For iOS 9 and El Capitan, all applications submitted to the iOS and Mac App Stores must work over IPv6. In previous versions, applications were allowed that only worked with IPv4.

From [Sebastien Marineau, Apple’s VP of Core OS](https://developer.apple.com/v219 commitsideos/wwdc/2015/?id=102): "Because IPv6 support is so critical to ensuring your applications work across the world for every customer, we are making it an AppStore submission requirement, starting with iOS 9."

By default, all network connections in third party applications compiled for on iOS 9 and El Capitan use a new feature called App Transport Security. This feature forces the application to connect to backend APIs and the web via HTTPS. Plain unencrypted HTTP requests are disallowed unless the developer specifically modifies a configuration file to allow it.

From the iOS 9 developer documentation: "If you're developing a new app, you should use HTTPS exclusively. If you have an existing app, you should use HTTPS as much as you can right now, and create a plan for migrating the rest of your app as soon as possible."

What does this mean for application developers? If your application has a web backend component, you will need to update the backend to support these protocols.
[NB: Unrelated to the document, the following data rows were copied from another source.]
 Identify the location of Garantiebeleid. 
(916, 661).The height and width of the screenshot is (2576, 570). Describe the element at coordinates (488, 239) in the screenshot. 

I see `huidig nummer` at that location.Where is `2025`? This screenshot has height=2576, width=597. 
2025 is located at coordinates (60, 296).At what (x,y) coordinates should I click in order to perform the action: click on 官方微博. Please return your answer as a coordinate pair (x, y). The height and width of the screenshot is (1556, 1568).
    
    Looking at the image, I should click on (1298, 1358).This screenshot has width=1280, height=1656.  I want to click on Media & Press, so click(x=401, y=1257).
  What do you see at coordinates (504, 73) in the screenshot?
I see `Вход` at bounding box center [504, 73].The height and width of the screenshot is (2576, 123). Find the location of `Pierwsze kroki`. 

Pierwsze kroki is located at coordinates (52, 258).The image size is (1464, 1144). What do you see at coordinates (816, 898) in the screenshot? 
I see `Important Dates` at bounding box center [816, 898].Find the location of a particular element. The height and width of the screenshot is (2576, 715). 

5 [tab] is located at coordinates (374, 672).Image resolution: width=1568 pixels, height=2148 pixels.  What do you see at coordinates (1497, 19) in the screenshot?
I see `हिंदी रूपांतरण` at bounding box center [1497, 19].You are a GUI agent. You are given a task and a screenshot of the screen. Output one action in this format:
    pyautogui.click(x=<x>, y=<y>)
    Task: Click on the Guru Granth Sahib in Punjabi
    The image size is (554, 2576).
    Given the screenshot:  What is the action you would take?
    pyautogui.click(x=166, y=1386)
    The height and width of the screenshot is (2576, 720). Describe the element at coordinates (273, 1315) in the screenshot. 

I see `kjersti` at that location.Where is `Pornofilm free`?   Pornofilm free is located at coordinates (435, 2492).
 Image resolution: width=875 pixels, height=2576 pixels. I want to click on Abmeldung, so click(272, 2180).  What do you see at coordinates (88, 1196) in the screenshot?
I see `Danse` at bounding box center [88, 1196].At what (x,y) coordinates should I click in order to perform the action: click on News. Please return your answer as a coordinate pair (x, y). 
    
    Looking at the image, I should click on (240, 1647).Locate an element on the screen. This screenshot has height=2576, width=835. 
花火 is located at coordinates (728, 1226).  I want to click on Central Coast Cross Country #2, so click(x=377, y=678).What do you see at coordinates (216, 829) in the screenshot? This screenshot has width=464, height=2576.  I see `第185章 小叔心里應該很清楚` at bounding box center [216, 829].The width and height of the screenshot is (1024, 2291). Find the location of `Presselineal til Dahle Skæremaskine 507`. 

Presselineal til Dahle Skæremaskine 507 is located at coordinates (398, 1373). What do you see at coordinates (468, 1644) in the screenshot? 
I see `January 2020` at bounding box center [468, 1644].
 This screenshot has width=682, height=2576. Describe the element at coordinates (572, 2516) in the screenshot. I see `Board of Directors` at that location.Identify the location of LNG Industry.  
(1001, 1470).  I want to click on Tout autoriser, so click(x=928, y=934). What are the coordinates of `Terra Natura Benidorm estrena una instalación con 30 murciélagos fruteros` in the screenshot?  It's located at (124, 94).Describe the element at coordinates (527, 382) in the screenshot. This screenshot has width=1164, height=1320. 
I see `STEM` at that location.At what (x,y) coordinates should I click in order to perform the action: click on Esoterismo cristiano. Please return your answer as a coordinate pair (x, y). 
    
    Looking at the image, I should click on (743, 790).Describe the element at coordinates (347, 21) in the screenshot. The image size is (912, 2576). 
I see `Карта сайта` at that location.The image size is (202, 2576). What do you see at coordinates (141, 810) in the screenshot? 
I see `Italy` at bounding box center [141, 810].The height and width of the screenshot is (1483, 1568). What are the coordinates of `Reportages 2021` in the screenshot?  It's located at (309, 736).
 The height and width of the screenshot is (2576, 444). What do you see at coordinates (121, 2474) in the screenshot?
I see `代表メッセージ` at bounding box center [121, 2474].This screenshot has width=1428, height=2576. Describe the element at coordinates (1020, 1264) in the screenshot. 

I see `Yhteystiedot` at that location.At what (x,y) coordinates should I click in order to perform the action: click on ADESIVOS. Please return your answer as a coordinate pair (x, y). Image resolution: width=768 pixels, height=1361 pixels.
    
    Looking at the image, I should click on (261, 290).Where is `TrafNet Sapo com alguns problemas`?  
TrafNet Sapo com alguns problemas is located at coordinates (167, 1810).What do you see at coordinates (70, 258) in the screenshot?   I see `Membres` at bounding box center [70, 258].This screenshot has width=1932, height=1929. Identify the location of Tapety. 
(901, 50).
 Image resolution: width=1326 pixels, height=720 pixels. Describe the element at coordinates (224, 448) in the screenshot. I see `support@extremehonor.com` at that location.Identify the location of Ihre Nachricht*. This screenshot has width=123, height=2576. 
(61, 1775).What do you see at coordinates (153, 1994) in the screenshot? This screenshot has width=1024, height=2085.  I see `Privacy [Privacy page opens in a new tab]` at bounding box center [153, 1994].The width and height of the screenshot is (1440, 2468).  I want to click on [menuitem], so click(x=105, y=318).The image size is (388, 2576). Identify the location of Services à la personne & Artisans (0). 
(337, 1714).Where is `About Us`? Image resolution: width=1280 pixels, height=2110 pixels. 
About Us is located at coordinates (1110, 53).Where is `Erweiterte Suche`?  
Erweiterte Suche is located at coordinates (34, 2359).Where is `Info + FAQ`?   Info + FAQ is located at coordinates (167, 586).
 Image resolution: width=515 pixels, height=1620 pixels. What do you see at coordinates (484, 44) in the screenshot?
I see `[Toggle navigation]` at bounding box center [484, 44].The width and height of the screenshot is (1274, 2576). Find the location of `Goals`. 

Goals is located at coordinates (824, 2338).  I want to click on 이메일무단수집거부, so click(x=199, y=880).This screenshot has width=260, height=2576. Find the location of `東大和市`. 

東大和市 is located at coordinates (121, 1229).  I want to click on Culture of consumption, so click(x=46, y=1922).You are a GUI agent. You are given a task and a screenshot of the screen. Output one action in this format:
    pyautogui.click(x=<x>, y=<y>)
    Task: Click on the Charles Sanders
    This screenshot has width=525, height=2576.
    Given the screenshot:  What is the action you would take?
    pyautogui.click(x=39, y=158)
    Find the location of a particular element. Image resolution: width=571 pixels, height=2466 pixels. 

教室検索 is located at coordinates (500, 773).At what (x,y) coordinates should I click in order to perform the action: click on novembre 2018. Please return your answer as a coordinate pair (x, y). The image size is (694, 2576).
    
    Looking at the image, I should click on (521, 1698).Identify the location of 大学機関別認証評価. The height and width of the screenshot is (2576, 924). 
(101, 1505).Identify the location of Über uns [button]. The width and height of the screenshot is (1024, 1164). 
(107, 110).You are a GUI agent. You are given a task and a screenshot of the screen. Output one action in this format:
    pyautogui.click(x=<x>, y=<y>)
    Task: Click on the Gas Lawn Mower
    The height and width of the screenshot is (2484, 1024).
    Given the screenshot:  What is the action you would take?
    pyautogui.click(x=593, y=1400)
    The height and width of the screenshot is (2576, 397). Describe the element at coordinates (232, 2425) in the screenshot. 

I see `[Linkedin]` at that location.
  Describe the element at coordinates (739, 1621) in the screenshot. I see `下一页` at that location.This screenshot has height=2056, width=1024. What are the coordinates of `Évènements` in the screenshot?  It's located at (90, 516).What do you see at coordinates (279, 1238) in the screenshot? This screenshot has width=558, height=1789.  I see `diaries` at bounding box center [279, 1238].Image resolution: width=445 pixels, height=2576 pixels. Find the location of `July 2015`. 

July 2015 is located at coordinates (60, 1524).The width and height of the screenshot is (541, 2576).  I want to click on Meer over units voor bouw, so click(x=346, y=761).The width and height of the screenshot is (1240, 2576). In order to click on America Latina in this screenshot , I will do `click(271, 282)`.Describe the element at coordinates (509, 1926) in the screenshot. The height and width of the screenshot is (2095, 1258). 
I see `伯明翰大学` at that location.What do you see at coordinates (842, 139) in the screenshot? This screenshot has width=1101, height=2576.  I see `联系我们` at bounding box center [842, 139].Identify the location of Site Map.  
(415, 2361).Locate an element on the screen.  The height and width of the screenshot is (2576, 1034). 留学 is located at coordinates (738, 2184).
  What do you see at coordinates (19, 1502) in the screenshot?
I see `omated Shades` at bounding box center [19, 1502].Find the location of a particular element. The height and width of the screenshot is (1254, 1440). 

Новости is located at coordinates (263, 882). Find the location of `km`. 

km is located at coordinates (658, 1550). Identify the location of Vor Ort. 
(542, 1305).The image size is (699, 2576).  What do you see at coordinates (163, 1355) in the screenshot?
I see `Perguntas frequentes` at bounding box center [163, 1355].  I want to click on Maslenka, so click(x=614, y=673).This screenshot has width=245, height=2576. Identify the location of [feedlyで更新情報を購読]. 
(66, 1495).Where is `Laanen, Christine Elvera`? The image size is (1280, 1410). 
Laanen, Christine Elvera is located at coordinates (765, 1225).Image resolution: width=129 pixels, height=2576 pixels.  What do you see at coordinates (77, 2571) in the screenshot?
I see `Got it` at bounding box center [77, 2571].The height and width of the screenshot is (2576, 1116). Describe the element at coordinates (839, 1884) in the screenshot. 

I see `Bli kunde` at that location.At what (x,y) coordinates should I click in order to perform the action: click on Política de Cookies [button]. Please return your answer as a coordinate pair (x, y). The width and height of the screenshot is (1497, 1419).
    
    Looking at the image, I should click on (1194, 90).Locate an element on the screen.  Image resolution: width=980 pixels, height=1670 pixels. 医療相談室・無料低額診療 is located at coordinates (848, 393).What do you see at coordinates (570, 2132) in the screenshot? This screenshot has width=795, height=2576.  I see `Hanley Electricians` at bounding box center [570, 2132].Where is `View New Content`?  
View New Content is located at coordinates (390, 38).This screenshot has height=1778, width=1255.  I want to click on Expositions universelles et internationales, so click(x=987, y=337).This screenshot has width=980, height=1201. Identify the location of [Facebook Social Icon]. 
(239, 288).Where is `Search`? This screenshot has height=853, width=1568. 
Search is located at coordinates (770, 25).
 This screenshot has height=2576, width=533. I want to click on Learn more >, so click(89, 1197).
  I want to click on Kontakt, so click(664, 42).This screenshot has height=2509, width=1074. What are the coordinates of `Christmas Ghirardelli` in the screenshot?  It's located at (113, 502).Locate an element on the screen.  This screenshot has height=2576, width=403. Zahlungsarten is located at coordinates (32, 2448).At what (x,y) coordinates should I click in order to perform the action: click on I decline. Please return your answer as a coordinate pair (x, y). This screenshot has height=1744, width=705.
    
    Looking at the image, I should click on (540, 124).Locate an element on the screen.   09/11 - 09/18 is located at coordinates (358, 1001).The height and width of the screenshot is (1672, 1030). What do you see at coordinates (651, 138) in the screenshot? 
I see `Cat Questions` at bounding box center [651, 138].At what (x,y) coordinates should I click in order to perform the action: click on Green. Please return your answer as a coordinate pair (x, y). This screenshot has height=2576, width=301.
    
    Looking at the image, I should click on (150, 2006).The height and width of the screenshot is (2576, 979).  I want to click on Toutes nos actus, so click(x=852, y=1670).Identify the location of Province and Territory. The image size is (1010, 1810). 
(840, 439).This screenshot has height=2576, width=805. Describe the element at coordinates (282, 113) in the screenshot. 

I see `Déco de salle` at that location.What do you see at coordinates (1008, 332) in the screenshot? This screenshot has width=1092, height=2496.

This can be difficult to do since not all hosting providers support IPv6, and HTTPS certificates can be tricky to obtain and difficult to configure correctly, not to mention maintain.

Free and automatic IPv6 and SSL

One of the best things CloudFlare does well is to take modern network protocols and make them affordable (or free) and accessible to everyone. Every CloudFlare-backed website and API backend has support for both IPv6 and HTTPS automatically, and with no configuration necessary.

With Universal SSL, this is now true even for customers on CloudFlare’s free plan. We also make sure your HTTPS configuration is the latest and greatest with TLS 1.2 support and Forward secrecy.

CloudFlare provides its Automatic IPv6 Gateway for free to all CloudFlare users. This makes any content or API required by an Apple iOS app instantly available using IPv4 and IPv6 independent of the inability of your hosting provider to supply IPv6 support. More information about CloudFlare’s IPv6 support can be found here.

Not only does CloudFlare help keep application service components up to date with the latest Apple requirements, it provides the performance benefits of a globally distributed network and protection against malicious attacks.

If you’re an iOS developer looking to upgrade your application backend to meet Apple’s new requirements, you can sign up for CloudFlare here.

To verify that IPv6 is enabled, open your DNS settings and ensure that the IPv6 toggle is on:

CloudFlare offers HTTPS to the backend, so if you already have HTTPS, you can keep full end-to-end encryption with CloudFlare’s Strict SSL mode. If your backend doesn’t support HTTPS, you can select the Flexible mode to encrypt the communication between your App and CloudFlare. These setting are available in your Crypto settings:

CloudFlare and iOS 9 were made for each other.

P.S.: We provide the same service to Android apps as well.